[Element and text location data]
☆ ☆ ☆ ☆ ☆

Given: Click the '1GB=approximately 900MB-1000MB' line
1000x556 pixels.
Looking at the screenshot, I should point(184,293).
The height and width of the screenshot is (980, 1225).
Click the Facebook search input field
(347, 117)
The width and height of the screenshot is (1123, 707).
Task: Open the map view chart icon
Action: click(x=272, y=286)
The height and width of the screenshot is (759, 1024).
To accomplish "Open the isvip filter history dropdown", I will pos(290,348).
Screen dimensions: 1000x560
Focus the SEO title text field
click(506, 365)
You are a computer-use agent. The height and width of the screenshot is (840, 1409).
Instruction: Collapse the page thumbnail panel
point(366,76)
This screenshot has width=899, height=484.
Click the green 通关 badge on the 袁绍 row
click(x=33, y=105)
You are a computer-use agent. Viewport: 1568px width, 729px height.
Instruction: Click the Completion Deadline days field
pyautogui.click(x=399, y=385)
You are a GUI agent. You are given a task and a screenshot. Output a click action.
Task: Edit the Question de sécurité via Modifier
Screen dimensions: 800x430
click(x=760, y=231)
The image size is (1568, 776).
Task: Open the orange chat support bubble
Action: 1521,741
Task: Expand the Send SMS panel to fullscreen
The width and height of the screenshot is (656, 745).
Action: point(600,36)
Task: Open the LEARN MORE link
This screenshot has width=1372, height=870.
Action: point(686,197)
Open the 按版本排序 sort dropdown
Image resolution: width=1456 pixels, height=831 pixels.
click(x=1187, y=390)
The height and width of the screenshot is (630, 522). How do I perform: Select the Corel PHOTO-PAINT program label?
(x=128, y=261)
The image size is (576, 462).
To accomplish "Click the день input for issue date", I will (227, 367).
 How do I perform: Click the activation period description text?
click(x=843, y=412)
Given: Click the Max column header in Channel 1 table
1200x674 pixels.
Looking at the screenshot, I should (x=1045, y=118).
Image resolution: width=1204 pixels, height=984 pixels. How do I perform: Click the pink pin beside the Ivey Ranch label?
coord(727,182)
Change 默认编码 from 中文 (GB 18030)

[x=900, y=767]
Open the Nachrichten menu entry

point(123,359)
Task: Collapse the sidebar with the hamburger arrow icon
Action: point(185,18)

☆ ☆ ☆ ☆ ☆

Retype the rows above word for word, everything from the line containing "How do I perform: Click the activation" down to the line containing "Looking at the screenshot, I should (x=1045, y=118).", including both of those lines.

**RESULT OF THE TASK:**
 How do I perform: Click the activation period description text?
click(x=843, y=412)
Given: Click the Max column header in Channel 1 table
1200x674 pixels.
Looking at the screenshot, I should (x=1045, y=118).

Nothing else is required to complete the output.